Sorry I don't know what happened there!

Anyway my question is, for those of you who are lone parents, how do you manage?

Hi didn't want to leave your post unanswered. Sorry to hear your parents are being unhelpful and putting pressure on you. Sounds like they are from the generation that thinks disabled people should not be in mainstream society. It must be very draining not to have their support.
Have you been in touch with your local city or county council to register for their short breaks service? This will help you access short respite breaks, holiday playschemes etc. Also to ask for a social care assessment which will help you access longer respite to give you a break.

Hi, thanks for your response. We already get short breaks - at the moment she gets 2 night a month. In the holidays I use her DLA to pay for her to go to a brilliant play scheme for children with additional needs. They understand her really well and are confident in their ability to support her.

So it's not the case that she has nowhere to go the whole time but she does need a great deal of supervision because she kicks glass all the time and I live in constant fear that she will break the big glass terrace doors we have (we don't own our home). My parents are always very unsupportive unfortunately and I don't have any brothers or sisters.

The problem is that if people get angry with her, it makes her worse anyway of course. I just feel that if I can get her into a more appropriate school she will be a bit better than she is. But that won't happen if she goes into LA care.

Have you thought about Young Epilepsy as a school? If she went residential whether weekly or termly (actually means she comes home every weekend you want plus half term) on a 38/48/52 week placement - that gives you and the siblings respite, but you can have her home whenever you want, apart from school days)?

It's means you still retain all rights over her. You get dla care for all the days she is at home, plus full dla mobility.

Anomia - thanks for your suggestion. Does this school have experience of supporting children with severe autism?

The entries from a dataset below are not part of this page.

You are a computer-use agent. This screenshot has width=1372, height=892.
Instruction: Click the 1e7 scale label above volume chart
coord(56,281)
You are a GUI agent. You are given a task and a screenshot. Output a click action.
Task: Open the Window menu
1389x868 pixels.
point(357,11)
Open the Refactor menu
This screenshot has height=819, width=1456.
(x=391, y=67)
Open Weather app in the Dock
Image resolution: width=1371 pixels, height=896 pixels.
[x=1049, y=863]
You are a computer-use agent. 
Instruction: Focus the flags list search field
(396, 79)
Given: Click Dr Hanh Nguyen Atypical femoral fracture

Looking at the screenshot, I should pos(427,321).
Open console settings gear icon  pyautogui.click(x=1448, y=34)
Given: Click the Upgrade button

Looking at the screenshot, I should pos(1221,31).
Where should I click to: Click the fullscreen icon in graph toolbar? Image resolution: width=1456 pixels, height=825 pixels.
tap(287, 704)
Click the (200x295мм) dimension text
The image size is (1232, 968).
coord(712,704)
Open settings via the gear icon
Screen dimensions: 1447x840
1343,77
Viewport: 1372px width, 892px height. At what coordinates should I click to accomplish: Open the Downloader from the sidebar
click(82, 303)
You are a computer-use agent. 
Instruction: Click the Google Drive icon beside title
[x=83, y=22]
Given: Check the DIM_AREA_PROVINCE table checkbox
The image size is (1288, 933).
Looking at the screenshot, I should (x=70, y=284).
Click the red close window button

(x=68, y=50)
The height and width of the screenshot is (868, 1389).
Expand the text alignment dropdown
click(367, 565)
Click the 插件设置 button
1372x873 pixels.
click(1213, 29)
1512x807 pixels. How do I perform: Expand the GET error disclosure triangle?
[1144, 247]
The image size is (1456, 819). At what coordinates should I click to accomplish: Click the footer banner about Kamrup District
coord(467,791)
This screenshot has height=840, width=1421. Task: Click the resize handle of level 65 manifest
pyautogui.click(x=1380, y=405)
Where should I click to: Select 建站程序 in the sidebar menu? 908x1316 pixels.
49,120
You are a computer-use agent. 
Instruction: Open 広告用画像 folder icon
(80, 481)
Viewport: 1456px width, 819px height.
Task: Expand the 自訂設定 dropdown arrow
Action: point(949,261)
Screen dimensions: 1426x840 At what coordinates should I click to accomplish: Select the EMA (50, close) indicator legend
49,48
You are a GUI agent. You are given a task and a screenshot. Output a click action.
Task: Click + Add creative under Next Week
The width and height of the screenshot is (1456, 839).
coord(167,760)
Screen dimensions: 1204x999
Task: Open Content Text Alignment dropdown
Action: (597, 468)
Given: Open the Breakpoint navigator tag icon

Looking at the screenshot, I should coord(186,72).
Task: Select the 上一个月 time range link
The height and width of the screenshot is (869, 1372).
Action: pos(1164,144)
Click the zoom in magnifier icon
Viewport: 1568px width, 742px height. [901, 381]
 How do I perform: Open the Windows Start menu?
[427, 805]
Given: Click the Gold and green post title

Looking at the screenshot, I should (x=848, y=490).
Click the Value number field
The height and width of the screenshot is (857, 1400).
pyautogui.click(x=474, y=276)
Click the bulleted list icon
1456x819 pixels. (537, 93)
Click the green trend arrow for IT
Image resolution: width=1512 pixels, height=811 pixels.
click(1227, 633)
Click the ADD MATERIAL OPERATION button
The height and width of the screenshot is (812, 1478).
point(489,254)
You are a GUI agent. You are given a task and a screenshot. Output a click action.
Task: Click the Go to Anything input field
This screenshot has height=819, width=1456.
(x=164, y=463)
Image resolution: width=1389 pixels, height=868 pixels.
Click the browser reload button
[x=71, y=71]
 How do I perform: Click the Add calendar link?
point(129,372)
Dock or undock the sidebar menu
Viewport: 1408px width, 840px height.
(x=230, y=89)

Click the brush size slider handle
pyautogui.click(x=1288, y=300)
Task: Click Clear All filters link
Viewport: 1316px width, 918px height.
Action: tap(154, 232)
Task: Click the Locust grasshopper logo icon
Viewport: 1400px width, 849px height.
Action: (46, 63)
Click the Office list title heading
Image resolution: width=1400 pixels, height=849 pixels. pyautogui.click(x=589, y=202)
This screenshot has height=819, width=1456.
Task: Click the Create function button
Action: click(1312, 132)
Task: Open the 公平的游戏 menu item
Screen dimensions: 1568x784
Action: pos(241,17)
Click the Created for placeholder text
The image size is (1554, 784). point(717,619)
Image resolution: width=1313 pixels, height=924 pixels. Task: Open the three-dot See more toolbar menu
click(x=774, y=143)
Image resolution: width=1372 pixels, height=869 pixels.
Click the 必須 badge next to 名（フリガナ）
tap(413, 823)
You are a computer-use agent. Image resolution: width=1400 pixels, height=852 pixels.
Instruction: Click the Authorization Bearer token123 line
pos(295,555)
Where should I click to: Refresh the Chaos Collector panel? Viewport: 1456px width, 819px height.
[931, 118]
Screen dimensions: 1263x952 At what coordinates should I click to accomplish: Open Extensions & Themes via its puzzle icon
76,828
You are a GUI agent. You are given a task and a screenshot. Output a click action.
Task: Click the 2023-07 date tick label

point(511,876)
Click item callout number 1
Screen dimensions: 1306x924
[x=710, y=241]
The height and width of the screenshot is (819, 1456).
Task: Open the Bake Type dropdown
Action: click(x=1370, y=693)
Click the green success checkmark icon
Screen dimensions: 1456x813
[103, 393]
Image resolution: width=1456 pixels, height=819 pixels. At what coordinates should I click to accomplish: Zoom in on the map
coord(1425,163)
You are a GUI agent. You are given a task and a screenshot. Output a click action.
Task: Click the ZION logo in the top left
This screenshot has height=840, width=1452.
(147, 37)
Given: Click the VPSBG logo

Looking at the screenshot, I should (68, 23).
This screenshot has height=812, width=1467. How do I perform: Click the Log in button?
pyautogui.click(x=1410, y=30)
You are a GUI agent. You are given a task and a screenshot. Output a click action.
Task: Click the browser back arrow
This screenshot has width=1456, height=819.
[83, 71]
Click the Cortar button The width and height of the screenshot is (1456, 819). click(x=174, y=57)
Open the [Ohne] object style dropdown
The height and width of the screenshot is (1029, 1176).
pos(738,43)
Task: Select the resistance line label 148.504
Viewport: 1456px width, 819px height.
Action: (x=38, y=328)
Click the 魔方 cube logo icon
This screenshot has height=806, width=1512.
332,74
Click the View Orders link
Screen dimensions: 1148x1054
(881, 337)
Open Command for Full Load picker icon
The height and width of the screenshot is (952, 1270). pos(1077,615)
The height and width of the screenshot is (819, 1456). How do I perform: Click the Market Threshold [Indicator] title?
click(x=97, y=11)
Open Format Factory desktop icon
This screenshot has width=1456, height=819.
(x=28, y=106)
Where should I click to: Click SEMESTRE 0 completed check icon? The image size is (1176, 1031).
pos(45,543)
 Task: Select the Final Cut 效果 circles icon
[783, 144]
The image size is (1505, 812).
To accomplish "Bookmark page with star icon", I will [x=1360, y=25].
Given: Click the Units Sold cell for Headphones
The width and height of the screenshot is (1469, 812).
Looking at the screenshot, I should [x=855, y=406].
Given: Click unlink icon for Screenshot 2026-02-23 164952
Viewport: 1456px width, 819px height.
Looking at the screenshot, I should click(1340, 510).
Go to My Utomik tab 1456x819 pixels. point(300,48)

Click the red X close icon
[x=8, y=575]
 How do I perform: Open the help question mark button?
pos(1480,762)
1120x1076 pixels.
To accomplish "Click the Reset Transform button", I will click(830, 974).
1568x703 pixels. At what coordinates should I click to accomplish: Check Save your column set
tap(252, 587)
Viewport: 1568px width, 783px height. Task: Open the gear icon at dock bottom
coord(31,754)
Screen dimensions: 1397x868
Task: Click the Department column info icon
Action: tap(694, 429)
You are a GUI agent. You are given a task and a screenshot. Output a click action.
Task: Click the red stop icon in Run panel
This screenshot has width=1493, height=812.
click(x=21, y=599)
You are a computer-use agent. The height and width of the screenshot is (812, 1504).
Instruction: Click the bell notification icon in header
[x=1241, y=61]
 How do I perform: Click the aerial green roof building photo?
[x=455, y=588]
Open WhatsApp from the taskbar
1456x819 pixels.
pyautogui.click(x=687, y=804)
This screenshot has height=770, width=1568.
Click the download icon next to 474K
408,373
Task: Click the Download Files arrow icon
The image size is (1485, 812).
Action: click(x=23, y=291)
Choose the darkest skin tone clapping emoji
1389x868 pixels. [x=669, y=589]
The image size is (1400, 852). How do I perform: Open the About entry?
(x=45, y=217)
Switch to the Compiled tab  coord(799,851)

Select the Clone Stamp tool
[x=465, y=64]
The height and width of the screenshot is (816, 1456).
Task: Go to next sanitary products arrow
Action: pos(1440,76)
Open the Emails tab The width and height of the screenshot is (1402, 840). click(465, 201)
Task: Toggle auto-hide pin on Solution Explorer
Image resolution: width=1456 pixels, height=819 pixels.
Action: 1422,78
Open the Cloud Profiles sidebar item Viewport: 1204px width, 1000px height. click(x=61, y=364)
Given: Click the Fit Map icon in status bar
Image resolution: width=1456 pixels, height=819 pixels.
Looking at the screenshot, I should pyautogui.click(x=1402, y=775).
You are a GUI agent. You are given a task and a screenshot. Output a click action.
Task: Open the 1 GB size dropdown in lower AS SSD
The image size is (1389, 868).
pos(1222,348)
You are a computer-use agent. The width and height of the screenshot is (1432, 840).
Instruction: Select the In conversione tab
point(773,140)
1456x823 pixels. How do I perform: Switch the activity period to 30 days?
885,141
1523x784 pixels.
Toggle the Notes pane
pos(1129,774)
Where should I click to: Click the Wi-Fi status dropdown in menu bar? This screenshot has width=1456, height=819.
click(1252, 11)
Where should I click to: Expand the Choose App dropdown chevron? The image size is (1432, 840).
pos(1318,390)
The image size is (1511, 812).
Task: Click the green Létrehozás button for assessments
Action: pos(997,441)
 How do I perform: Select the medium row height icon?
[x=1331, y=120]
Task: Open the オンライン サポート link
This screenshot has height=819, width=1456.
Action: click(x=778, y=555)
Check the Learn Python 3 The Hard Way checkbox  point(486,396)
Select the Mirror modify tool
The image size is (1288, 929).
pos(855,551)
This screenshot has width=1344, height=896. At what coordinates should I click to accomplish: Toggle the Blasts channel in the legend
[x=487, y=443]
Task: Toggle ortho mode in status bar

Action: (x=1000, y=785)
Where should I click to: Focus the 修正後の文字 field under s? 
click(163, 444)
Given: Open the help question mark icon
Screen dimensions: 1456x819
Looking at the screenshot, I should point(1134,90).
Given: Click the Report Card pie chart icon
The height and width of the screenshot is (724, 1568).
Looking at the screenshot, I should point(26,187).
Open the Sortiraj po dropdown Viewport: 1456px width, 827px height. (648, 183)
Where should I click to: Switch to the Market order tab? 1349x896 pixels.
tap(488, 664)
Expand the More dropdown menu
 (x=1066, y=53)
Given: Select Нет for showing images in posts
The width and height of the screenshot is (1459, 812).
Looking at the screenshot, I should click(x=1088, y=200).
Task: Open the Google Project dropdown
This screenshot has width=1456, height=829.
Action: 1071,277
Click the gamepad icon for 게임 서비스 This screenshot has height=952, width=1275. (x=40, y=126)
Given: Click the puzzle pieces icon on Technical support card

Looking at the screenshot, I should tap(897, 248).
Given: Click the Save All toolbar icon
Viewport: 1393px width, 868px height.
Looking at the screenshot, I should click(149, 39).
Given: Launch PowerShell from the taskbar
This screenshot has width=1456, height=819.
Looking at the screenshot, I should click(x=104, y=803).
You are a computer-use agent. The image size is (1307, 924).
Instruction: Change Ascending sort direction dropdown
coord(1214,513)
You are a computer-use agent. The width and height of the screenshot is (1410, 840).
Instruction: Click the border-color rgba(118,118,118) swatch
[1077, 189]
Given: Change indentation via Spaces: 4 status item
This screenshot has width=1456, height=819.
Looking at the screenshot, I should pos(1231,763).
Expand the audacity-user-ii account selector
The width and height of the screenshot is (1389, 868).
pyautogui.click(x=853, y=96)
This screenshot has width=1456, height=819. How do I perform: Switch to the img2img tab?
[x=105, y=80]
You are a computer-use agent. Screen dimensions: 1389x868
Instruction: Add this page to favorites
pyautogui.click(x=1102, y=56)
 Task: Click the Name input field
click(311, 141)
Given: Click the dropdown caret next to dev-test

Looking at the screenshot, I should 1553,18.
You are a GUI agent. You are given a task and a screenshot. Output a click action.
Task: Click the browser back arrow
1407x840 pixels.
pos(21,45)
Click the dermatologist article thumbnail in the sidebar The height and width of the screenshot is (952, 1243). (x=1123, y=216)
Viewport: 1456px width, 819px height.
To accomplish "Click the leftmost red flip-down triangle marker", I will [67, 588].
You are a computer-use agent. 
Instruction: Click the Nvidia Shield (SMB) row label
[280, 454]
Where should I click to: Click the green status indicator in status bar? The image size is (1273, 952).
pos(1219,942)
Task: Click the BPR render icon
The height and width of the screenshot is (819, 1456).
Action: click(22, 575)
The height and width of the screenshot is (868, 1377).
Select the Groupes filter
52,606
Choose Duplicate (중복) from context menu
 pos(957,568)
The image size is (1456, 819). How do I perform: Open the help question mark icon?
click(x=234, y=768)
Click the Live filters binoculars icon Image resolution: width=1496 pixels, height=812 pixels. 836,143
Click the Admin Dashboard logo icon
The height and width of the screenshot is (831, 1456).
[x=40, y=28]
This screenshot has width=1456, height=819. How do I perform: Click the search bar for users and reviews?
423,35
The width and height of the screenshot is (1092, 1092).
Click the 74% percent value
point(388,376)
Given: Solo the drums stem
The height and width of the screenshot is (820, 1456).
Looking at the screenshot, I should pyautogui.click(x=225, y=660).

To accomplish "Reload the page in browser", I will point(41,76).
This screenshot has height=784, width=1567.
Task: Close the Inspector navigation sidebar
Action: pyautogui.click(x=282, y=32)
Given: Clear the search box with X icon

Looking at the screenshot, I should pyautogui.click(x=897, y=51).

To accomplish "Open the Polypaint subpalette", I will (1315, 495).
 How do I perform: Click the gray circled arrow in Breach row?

I am not sure what exactly is the reason for her behaviours - ie, the epilepsy, the autism or something else and I am trying to get her to see a neurologist.

The school that I've been looking at is ASD specific and has both day and residential options. If the school were 100% right for her then I would be happy for her to board though. I just don't want her to move to move in with a family I don't know - that would be horrible.

Oh yes - I'm not sure of the percentage, but there are lots of students with severe autism. The head of psychology is a the former principal psychologist for Essex. He is very experienced; there are also other educational psychologists, clinical psychologists, play therapists and a part time consultant psychiatrist!